Scientific classification
- Kingdom: Animalia
- Phylum: Chordata
- Class: Amphibia
- Order: Anura
- Family: Aromobatidae
- Genus: Allobates
- Species: A. nunciatus
- Binomial name: Allobates nunciatus Moraes, Pavan, and Lima, 2019

= Allobates nunciatus =

- Genus: Allobates
- Species: nunciatus
- Authority: Moraes, Pavan, and Lima, 2019
- Conservation status: LC

Species of frog

Allobates nunciatus is a species of frog in the family Aromobatidae. It is endemic to Brazil.

==Body==
The adult male frog measures 19.2–21.7 mm in snout-vent length and the adult female frog 19.3–22.0 mm. The skin of the dorsum is ochre in color. There is a dark brown lateral stripe and a cream stripe on each side of the body. The limbs can be ochre or orange in color. The male frog's chest and throat have some violet coloration and the female frog's chest and throat are yellow.

==Habitat==
This frog lives near streams in terra firma forests and occasionally igapó forests. It is diurnal, and people have observed it between 82 and 221 meters above sea level.

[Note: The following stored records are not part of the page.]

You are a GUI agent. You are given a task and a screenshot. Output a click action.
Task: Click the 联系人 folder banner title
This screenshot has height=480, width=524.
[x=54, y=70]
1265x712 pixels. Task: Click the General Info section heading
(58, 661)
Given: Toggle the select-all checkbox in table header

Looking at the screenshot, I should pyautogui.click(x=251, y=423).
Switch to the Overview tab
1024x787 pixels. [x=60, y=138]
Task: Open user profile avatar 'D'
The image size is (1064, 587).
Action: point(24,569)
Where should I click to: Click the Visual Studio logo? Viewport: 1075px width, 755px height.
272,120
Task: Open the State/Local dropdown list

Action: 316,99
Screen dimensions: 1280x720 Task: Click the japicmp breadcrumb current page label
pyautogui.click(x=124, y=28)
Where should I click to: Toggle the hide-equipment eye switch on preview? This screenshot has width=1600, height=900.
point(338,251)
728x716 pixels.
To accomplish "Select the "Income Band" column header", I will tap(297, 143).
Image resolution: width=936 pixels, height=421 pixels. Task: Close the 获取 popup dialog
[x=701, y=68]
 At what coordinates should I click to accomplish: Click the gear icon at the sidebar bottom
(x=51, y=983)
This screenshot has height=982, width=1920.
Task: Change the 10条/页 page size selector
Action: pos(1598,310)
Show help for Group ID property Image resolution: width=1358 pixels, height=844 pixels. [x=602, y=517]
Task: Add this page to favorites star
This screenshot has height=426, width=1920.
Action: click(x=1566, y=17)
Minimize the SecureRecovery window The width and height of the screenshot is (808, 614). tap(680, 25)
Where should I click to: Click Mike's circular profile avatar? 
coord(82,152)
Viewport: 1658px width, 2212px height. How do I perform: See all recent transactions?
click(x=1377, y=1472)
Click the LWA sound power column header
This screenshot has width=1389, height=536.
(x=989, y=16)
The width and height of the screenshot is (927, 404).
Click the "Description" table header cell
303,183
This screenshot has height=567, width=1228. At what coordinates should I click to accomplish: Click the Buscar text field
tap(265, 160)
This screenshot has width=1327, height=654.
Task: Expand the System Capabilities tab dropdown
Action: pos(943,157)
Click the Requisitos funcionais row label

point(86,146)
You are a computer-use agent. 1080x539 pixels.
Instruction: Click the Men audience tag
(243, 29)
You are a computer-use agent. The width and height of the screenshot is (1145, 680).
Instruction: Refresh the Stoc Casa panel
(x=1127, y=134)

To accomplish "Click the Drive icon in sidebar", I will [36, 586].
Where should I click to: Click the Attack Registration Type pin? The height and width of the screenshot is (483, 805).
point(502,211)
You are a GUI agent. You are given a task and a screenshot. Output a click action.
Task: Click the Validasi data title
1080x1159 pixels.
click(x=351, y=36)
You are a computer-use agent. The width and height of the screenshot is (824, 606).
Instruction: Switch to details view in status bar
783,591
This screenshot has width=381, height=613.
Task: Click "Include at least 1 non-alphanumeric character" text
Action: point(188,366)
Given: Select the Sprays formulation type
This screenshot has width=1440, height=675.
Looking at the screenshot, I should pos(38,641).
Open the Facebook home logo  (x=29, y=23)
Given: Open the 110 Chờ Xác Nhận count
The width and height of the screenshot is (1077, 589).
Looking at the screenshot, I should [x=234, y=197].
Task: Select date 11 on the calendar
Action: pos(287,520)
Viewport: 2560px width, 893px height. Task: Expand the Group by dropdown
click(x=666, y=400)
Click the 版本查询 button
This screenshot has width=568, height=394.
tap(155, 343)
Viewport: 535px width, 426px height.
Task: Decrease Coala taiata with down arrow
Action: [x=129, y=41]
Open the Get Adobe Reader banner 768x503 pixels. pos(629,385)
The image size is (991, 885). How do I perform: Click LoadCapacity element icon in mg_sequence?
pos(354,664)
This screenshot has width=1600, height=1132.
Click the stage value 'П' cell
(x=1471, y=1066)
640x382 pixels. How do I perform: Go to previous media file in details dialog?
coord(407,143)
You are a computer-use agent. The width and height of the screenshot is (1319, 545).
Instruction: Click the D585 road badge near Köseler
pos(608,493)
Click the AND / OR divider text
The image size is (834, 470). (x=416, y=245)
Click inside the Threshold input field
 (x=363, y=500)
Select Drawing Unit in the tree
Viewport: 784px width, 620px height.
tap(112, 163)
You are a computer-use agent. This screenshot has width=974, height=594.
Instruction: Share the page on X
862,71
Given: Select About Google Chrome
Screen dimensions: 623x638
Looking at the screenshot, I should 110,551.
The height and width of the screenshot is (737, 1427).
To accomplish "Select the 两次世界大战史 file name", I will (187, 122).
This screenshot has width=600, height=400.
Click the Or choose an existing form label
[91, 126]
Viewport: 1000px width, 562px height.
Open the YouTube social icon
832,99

The frog has been recorded in some protected areas, for example Floresta Nacional de Itaituba I and II and Floresta Nacional do Tapajós.

==Reproduction==
The male frog sits on the leaf litter and calls to the female frogs. The female frog lays her eggs in a gelatinous nest in dry, dead leaves. After the eggs hatch, the male frog carries the tadpoles to water.

==Threats==
The IUCN classifies this species as least concern of extinction and cites no specific threats.

==Original publication==
- Carneiro de Lima Moraes LJ (2019). "A new nurse frog of Allobates masniger-nidicola complex (Anura, Aromobatidae) from the east bank of Tapajós River, eastern Amazonia."